El traductor que yerra calamitosamente puede cubrirse la espalda de mil maneras —y a estas alturas todos conocemos mil excusas improbables—. En una película de espías pasmosamente aburrida de tópica trama internacional, en cierto momento el Servicio de Inteligencia británico recurre a un intérprete para traducir las palabras de los villanos rusos, que tienen retenida a la «chica» en un salón de un palazzo veneciano delante de una caja fuerte por abrir. Son las tantas de la noche cuando el intérprete italiano llega, despeinado y con la lengua fuera, al vaporetto donde los británicos tienen instalada su central de control. Aunque todas las pantallas repiten la misma escena: los elegantones mastodontes rusos apuntan con sus armas a la bella espía mientras ladran sus amenazas señalando con sus mandíbulas a la puerta cerrada de la caja fuerte, el intérprete pregunta: «¿Me podrían dar algo de contexto?». No sé si su guionista tiene amigos o enemigos traductores, pero yo salvaría la película solo por ese chiste.

Ningún traductor mínimamente informado echa en falta el «contexto» en el cine francés de los sesenta. ¿Cómo se explica entonces el surrealista subtitulado de una película emblemática de la nouvelle vague, Cléo de 5 à 7 (1962), de Agnès Varda, que circula por videotecas y bibliotecas? En 2015, el Festival de Cannes le concede la Palma de Oro honorífica, situando su filmografía de nuevo en primera línea de interés. Varda narra dos horas en la vida de una famosa cantante que espera los resultados de unos análisis clínicos con un temido pronóstico de cáncer luego de consultar a una tarotista. La directora presenta los ambientes de un París espléndido en el primer día de verano y a la nueva generación que ella misma representa, en el despertar a un futuro que deja atrás las sombras de la posguerra pero encara el sinsentido de la guerra de Argelia. La protagonista, Corinne Marchand, y sus compañeros de reparto hablan —como buenos franceses— por los codos, pero los subtítulos no reproducen fielmente ni sus palabras ni su intención. La culpa no es aquí de ningún traductor automático sino de una versión que inventa un español imposible a partir ¡del portugués y del italiano!

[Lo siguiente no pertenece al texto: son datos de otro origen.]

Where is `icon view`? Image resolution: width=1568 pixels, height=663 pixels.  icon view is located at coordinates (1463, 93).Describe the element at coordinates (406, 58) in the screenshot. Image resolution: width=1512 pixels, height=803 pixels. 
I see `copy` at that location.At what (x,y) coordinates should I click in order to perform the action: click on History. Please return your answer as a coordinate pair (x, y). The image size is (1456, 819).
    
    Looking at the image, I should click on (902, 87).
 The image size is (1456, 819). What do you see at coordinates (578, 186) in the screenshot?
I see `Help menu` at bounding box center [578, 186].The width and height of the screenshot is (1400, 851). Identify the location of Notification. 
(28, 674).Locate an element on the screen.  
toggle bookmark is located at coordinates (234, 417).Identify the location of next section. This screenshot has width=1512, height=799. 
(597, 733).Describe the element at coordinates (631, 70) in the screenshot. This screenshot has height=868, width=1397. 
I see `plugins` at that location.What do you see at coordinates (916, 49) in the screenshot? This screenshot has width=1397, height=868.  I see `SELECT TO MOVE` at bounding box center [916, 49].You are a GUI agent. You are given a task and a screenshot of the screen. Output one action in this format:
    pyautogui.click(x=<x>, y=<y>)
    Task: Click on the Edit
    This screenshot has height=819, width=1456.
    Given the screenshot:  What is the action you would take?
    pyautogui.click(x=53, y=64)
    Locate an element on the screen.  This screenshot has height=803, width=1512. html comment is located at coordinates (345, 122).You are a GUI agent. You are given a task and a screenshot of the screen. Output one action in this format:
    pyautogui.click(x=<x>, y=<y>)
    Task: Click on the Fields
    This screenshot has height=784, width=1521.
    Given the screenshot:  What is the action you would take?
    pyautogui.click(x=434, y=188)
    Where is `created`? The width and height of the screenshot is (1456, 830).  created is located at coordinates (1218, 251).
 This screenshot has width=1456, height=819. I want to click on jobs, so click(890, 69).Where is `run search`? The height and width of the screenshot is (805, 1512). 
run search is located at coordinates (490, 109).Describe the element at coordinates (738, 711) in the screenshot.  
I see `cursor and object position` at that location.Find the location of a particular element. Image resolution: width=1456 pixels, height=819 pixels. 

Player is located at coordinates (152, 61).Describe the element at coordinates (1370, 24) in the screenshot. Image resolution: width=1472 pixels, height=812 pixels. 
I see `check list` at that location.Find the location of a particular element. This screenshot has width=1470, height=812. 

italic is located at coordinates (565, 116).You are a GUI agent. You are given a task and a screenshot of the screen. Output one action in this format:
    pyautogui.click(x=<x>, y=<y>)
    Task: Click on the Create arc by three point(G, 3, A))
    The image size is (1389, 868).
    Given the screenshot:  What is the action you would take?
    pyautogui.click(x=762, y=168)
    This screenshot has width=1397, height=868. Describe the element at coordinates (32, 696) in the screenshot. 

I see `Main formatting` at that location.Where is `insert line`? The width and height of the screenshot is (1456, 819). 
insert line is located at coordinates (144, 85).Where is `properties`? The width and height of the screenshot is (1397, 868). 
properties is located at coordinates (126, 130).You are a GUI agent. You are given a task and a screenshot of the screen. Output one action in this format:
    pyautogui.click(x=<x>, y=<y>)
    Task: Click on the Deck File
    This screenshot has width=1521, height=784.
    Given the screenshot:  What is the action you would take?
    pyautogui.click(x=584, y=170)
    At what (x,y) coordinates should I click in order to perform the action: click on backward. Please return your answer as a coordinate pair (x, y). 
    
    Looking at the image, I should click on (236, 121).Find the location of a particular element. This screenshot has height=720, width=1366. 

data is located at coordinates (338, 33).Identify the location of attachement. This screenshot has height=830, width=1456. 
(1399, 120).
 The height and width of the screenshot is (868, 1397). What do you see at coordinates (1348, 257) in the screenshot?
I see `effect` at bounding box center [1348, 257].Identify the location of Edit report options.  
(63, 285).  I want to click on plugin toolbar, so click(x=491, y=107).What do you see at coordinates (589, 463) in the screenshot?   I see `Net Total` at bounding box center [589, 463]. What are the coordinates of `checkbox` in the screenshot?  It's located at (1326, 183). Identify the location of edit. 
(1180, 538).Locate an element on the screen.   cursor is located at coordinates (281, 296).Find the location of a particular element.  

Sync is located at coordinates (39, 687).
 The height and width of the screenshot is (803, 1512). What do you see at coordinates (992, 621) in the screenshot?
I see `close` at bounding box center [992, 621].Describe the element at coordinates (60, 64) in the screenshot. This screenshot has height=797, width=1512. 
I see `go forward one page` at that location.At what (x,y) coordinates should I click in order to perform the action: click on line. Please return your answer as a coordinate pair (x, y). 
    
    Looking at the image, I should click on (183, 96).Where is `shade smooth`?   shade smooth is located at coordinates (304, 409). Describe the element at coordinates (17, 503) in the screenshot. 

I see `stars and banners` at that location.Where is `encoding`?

Les cartes parlent si la consultante sort queda en «las cartas hablan mejor si usted aparecer».

Alors, ça ne va pas, ma petite dame? se traduce como «¿Qué acontece con ella?».

Faites-moi un petit sourire [vamos, una sonrisita] queda en «nos de un sorriso».

Las omisiones son significativas —aunque sepamos que el subtitulado debe adecuarse a la velocidad de lectura del espectador medio—, ya que pasan por alto el tono y los comentarios con que los diferentes personajes intentan rebajar las reacciones melodramáticas de la protagonista. A veces se omite información significativa o los guiños que un espectador español puede entender perfectamente, como cuando la madura asistente de la cantante conversa con el dueño del bar sobre la llantina de la joven. La mujer explica Je suis corse [soy corsa] antes de contar una historieta ejemplar sobre los azares de la salud, para sugerir que su origen la predispone a ser más firme y menos emotiva que Cléo.

La única explicación plausible es que en este subtitulado, obra de un extranjero, no se atiene a las reglas de concisión y adaptación para la lectura en pantalla sino que trataron de solventar el trámite de traducción porque se contrató para su distribución en un área lingüística determinada.

En el Club de Traductores Literarios de Buenos Aires se hicieron eco de mi artículo.